Trump fails in attempt to postpone bribery trial

A New York State appeals judge on Monday denied Donald Trump’s request to postpone his April 15 criminal trial on charges stemming from a bribe paid to a porn star, while the former US president seeks to transfer the case out of Manhattan.

With that, Associate Justice Lizbeth Gonzalez issued her ruling shortly after a half-hour hearing in the Appellate Division in Manhattan, a state intermediate appeals court.

Emil Bove, Trump’s lawyer, said during the hearing that his client was trying to put the case on hold pending Manhattan District Attorney Alvin Bragg’s request to transfer the trial on the charges.

A prosecutor in Bragg’s office, Steven Wu argued that Trump waited too long to object to being tried in Manhattan, where he once lived. Charges were filed in April 2023.

Trump, the Republican candidate challenging Democratic President Joe Biden in the November 5 US election, has pleaded not guilty to 34 counts of falsifying business records.

Bove did not specify where Trump’s team would like the trial to be held.
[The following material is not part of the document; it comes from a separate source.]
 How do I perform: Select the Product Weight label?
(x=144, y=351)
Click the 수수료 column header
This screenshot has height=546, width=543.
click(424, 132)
Bove said a survey by Trump’s legal team of residents of Manhattan, one of the five boroughs of heavily Democratic New York City, found that 61% of respondents thought Trump was guilty and 70% had a negative opinion of him.

“There is a real potential for predisposition,” Bove said. “Jury selection cannot proceed fairly from next week in this county.”

Wu said biased jurors could be eliminated during the jury selection process and that Trump could not cite media attention as a reason to delay the trial.

“He himself was responsible for fueling this publicity,” Wu said.

A criminal trial would be the first for a former US president.

Trump is accused of covering up the $130,000 payment his former lawyer Michael Cohen made to porn star Stormy Daniels in exchange for her silence before the 2016 presidential election about a sexual encounter she said she had with Trump a decade earlier. Trump has denied any meetings with Daniels, whose real name is Stephanie Clifford.